*SELECTED EXTRACT*
Saturday, March 28, 2009

Python Notes – 10 : Threading

Welcome to our tenth note in the Python learning process. In this note we will talk about threading, threads communication and synchronization.

Threads basics

A running program is called a "process". Each process has memory, list of open files, stack, program counter, etc…. Normally, a process executes statements in a single sequence of control-flow.

The following commands create an entirely new process: fork(),system(), popen(), etc… This child process runs independently of the parent. Has own set of resources. There is minimal sharing of information between parent and child.

On the other side, a thread is kind of like a process (it’s a sequence of control-flow). Except that it exists entirely inside a process and shares resources. A single process may have multiple threads of execution. This is extremely useful when an application wants to perform many concurrent tasks on shared data.

Problems with Threads

  • Scheduling : To execute a threaded program, must rapidly switch between threads. This can be done by the user process (user-level threads) or Can be done by the kernel (kernel-level threads).
  • Resource Sharing : Since threads share memory and other resources, you must be very careful. Operation performed in one thread could cause problems in another.
  • Synchronization : Threads often need to coordinate actions because they can get "race conditions" (outcome dependent on order of thread execution). You will often need to use locking primitives (mutual exclusion locks, semaphores, etc...)

Python Threads

Python supports threads on the following platforms : Solaris, Windows, systems that support the POSIX threads library (pthreads).

Thread scheduling is tightly controlled by a global interpreter lock and scheduler. Only a single thread is allowed to be executing in the Python interpreter at once. Thread switching only occurs between the execution of individual byte-codes. Long-running calculations in C/C++ can block execution of all other threads. However, most I/O operations do not block.

Python threads are somewhat more restrictive than in C. Effectiveness may be limited on multiple CPUs (due to interpreter lock). Threads can interact strangely with other Python modules (especially signal handling). Not all extension modules are thread-safe.

The thread module

The thread module provides low-level access to threads, thread creation, and Simple mutex locks.

Creating a new thread

Thread.start_new_thread(func,[args [,kwargs]]) Executes a function in a new thread. Syntax like:

import thread

import time

def print_time(delay):

    while 1:

    time.sleep(delay)

    print time.ctime(time.time())

thread.start_new_thread(print_time,(5,))      # Start the thread

# Go do something else

statements

…….

The function print_time will execute in a separate thread and will continue printing the time every 5 seconds. Python will continue executing our statements also.

*WHAT YOU HAVE TO DO*
Write the next part of the Python threading note, picking up right after its last sentence.

*Items listed in a dataset*

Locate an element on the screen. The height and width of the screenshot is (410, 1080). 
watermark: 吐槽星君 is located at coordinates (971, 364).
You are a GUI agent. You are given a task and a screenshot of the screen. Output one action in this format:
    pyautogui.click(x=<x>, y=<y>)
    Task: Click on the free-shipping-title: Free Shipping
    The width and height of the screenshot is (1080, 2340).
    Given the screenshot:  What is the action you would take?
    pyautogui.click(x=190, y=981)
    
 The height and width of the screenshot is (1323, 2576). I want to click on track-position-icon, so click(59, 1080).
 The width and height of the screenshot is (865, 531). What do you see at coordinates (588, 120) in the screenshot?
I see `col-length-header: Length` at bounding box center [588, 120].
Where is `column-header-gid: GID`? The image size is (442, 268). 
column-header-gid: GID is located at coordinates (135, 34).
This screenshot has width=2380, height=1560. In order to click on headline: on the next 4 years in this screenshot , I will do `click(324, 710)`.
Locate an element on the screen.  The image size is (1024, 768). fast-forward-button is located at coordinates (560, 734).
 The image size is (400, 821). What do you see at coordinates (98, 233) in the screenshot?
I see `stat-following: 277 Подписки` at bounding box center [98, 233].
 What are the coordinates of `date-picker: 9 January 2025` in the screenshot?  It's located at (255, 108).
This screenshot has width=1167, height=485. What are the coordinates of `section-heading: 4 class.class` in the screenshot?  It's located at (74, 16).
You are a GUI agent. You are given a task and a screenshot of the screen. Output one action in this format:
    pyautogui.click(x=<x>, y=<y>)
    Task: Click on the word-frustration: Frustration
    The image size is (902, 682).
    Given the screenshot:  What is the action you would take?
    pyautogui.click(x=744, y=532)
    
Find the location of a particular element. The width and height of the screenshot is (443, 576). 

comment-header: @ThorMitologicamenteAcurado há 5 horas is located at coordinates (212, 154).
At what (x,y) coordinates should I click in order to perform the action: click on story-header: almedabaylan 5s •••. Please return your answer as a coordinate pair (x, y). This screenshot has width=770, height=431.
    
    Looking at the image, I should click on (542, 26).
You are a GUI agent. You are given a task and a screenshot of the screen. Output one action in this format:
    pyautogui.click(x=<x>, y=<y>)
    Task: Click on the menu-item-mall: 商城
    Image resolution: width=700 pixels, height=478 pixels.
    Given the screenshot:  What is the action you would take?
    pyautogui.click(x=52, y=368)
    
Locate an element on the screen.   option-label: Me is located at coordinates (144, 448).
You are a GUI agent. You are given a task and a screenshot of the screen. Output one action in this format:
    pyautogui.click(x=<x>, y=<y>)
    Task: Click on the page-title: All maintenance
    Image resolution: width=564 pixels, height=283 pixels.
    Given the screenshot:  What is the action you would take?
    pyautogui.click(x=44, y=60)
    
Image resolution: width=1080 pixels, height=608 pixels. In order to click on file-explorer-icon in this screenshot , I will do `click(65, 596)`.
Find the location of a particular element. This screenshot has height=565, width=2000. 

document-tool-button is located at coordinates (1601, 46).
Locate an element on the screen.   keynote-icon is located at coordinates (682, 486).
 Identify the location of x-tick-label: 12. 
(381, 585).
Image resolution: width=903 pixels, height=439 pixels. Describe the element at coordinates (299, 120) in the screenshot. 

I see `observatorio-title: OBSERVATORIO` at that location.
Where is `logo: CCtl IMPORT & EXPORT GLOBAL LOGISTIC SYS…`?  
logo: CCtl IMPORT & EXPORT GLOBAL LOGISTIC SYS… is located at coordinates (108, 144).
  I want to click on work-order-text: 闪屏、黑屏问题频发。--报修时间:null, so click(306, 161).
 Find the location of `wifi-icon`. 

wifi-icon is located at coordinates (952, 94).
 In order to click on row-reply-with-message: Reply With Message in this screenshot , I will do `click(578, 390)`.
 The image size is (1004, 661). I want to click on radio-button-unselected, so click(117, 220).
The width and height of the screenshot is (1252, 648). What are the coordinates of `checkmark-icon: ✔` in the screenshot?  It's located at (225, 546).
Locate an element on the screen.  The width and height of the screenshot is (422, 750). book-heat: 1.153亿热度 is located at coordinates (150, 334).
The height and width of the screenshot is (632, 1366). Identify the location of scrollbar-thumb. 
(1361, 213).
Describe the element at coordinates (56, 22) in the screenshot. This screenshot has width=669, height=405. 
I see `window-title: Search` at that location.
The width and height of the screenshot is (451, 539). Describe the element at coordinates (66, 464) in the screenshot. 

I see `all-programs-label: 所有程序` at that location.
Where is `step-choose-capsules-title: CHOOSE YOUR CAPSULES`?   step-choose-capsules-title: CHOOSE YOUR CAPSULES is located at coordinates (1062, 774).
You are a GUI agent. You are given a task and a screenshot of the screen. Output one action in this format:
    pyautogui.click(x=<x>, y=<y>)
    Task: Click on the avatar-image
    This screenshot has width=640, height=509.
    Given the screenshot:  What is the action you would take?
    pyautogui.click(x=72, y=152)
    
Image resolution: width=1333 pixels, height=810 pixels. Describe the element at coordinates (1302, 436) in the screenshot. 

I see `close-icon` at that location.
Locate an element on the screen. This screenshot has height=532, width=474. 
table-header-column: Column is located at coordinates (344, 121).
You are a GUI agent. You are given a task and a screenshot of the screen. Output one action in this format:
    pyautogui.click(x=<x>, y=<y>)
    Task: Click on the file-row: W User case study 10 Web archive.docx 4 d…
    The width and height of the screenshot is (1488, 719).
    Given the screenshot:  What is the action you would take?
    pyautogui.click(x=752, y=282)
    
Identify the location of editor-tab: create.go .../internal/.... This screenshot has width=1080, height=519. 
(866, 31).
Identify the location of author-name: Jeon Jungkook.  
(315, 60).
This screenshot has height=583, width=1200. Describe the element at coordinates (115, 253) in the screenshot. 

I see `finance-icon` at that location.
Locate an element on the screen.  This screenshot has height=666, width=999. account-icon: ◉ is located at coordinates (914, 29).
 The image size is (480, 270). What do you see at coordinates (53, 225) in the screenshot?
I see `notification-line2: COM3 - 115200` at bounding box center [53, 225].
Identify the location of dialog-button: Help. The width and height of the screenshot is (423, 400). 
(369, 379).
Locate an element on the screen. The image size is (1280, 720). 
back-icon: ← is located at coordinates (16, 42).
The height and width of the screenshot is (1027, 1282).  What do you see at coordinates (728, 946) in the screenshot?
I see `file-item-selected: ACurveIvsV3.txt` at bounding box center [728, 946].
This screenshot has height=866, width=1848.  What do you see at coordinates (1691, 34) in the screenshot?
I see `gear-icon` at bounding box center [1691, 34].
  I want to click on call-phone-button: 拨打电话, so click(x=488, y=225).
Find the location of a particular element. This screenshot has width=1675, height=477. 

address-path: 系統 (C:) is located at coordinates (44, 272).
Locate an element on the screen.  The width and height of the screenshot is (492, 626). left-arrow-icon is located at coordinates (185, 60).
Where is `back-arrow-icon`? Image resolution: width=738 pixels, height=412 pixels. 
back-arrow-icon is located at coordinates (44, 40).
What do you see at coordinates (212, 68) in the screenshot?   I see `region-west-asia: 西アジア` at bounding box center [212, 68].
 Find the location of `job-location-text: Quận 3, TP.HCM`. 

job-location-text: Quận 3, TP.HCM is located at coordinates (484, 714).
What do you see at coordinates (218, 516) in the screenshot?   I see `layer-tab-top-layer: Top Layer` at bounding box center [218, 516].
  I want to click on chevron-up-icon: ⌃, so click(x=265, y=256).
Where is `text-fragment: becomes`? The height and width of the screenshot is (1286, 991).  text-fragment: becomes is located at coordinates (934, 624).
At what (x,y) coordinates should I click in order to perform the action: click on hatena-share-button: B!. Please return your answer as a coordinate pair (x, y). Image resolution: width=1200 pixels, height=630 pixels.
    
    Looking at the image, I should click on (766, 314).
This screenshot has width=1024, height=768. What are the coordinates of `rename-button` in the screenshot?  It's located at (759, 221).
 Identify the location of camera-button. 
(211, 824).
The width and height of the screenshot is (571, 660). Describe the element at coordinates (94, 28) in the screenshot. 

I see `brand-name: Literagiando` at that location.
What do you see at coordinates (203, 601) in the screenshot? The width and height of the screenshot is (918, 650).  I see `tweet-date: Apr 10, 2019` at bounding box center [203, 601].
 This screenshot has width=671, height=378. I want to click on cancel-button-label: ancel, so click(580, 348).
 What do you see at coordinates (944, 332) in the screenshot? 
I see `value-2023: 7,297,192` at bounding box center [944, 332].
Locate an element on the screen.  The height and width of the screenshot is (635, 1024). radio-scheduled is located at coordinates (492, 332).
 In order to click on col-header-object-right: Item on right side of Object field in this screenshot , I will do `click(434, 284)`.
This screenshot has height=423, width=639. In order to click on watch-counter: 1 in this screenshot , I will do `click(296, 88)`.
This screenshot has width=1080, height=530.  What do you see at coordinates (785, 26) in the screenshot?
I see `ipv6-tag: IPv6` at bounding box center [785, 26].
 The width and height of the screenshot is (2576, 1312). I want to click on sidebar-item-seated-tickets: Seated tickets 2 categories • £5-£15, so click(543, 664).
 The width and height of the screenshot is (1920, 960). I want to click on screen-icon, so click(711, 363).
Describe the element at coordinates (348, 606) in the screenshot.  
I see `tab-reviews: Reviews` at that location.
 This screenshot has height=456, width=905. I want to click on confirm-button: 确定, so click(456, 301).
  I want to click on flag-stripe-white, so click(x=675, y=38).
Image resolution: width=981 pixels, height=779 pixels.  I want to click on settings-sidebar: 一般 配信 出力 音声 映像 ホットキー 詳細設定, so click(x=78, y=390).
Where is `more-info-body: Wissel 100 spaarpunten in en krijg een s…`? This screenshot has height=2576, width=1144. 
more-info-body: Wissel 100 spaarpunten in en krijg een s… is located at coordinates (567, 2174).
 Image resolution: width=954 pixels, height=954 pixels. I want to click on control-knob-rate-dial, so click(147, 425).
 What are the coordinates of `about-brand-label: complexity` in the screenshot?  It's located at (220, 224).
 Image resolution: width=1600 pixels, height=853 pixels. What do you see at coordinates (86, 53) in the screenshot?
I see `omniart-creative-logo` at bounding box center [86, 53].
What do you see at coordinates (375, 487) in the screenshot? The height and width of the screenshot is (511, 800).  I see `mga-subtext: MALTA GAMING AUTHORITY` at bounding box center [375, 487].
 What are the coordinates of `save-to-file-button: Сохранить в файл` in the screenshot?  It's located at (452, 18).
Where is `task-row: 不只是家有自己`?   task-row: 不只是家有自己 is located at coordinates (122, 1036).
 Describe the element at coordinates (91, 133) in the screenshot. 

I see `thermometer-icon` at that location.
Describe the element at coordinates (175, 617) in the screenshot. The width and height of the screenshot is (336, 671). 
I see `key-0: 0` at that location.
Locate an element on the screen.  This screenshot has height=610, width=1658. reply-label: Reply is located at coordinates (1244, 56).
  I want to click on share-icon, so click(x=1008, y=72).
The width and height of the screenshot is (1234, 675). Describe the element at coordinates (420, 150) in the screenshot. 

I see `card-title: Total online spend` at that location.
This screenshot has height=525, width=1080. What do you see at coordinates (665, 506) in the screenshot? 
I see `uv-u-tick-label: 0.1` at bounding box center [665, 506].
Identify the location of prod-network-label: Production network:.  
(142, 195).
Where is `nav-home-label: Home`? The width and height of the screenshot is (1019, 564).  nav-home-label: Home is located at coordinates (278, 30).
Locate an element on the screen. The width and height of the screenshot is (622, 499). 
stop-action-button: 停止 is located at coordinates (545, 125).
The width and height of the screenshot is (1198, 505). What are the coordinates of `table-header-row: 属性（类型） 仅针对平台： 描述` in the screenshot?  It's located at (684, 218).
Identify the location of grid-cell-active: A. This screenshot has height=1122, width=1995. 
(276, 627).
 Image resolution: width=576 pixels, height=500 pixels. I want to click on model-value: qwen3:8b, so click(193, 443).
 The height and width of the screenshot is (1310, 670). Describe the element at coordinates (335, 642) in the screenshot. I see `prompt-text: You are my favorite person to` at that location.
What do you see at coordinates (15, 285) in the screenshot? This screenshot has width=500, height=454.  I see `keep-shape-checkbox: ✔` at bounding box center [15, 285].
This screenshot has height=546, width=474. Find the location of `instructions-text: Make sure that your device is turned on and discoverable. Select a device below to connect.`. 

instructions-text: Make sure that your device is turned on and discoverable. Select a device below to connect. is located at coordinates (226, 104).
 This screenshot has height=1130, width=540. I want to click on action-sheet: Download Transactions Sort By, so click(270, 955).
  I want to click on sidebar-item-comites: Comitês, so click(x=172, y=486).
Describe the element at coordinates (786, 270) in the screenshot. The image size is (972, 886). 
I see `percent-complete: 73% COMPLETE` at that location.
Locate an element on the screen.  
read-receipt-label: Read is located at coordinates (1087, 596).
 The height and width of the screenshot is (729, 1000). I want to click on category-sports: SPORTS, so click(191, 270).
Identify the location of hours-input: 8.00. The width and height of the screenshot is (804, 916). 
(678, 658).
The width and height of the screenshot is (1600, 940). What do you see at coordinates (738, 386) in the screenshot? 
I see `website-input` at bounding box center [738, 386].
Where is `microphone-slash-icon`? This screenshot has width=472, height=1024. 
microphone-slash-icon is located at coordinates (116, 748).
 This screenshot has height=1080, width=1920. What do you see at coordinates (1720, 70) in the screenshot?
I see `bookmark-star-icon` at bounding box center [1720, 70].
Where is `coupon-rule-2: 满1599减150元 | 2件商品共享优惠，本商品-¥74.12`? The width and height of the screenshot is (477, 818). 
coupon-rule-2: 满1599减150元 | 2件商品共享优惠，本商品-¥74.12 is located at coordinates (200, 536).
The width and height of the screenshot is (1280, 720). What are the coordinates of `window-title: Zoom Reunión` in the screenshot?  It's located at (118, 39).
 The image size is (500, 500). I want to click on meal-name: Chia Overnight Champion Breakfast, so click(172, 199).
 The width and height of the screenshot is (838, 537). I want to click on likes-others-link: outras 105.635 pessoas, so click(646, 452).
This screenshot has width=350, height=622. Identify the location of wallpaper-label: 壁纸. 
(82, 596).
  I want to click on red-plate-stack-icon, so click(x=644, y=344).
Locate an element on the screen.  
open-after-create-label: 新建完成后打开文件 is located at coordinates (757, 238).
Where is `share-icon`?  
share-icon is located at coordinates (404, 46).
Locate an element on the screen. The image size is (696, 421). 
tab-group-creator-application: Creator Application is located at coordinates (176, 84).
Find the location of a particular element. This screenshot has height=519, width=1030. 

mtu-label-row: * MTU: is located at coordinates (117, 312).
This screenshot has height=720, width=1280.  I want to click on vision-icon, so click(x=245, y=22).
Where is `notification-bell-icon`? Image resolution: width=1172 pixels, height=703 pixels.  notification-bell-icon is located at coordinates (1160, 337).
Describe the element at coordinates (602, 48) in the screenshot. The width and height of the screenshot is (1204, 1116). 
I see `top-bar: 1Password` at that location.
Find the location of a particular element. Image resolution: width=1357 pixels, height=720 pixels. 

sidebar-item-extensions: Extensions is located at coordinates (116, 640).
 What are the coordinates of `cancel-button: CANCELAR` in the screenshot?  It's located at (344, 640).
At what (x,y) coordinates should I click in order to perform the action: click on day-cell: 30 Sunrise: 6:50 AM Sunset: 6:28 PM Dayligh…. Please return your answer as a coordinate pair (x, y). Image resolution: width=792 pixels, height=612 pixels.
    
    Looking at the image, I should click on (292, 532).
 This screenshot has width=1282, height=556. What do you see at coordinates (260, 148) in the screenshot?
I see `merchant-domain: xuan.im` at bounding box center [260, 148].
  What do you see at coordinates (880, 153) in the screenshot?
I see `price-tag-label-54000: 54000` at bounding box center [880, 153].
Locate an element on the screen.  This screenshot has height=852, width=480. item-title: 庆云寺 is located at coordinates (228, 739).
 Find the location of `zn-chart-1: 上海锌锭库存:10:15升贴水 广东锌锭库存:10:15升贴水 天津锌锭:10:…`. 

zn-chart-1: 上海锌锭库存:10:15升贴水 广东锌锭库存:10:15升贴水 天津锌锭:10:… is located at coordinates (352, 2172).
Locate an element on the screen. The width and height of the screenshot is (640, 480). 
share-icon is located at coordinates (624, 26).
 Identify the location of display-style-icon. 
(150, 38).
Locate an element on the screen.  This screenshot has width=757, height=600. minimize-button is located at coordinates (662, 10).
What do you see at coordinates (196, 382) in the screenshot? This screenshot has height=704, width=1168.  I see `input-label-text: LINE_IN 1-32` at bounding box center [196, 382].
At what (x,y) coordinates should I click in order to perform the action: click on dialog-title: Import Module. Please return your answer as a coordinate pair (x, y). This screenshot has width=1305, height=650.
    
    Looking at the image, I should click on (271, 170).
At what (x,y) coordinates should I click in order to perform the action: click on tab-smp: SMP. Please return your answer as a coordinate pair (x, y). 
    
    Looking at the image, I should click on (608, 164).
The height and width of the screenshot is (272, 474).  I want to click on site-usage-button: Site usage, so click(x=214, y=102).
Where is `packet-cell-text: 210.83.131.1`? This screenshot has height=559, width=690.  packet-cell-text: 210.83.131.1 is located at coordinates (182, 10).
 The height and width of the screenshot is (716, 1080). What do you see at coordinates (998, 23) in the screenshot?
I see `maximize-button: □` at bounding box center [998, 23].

*ANSWER SPACE*
Thread termination

Thread silently exits when the function returns. Thread can explicitly exit by calling thread.exit() or sys.exit(). Also uncaught exception causes thread termination (and prints error message). Other threads continue to run even if one had an error.

Simple locks

allocate_lock(). Creates a lock object, initially unlocked. Only one thread can acquire the lock at once. Threads block indefinitely until lock becomes available.

import thread

lk = thread.allocate_lock()

def foo():

    lk.acquire()         # Acquire the lock

    …                     #critical section

    lk.release()         # Release the lock

You might use this if two or more threads were allowed to update a shared data structure.

The main thread

When Python starts, it runs as a single thread of execution. This is called the "main thread." which is on its own and it’s not a big deal. However, if you launch other threads it has some special properties.

Termination of the main thread

If the main thread exits and other threads are active, the behavior is system dependent. Usually, this immediately terminates the execution of all other threads without cleanup. Cleanup actions of the main thread may be limited as well.

Signal handling

Signals can only be caught and handled by the main thread of execution. Otherwise you will get an error (in the signal module). The keyboard-interrupt can be caught by any thread (non-deterministically).

The threading module

The threading module is a high-level threads module that implements threads as classes (similar to Java). It provides an assortment of synchronization and locking primitives. It is built using the low-level thread module.

Creating a new thread (as a class)

When defining threads as classes all you need to supply is the following:

  1. A constructor that calls threading.Thread.__init__(self)
  2. A run() method that performs the actual work of the thread.

A few additional methods are also available

  • t.join([timeout])    # Wait for thread t to terminate
  • t.getName()          # Get the name of the thread
  • t.setName(name)   # Set the name of the thread
  • t.isAlive()             # Return 1 if thread is alive.
  • t.isDaemon()         # Return daemonic flag
  • t.setDaemon(val)   # Set daemonic flag

Example: Inherit from the "Thread" class, provide required methods, and utilize the available methods.

import threading, time

class PrintTime(threading.Thread):

    def __init__(self,interval):

        threading.Thread.__init__(self)         # Required

        self.interval = interval

    def run(self):

        while 1:

        time.sleep(self.interval) 

        print time.ctime(time.time())

t = PrintTime(5)                                   # Create a thread object

t.start()                                             # Start it

Daemon threads

Normally, interpreter exits only when all threads have terminated. However, a thread can be flagged as a daemon thread (runs in background). Interpreter really only exits when all non-daemonic threads exit. You can use this to launch threads that run forever, but which can be safely killed.

Threads synchronization

The threading module provides the following synchronization primitives:

  • Mutual exclusion locks
  • Reentrant locks
  • Conditional variables
  • Semaphores
  • Events

When would you need these threads synchronization mechanisms ?

  • When threads are updating shared data structures.
  • When threads need to coordinate their actions in some manner (events).
The Lock object

Provides a simple mutual exclusion lock. Only one thread is allowed to acquire the lock at once. Most useful for coordinating access to shared data.

import threading

data = [ ]                            # Some data

lck = threading.Lock()            # Create a lock

def put_obj(obj):

    lck.acquire()

    data.append(obj)

    lck.release()

def get_obj():

    lck.acquire()

    r = data.pop()

    lck.release()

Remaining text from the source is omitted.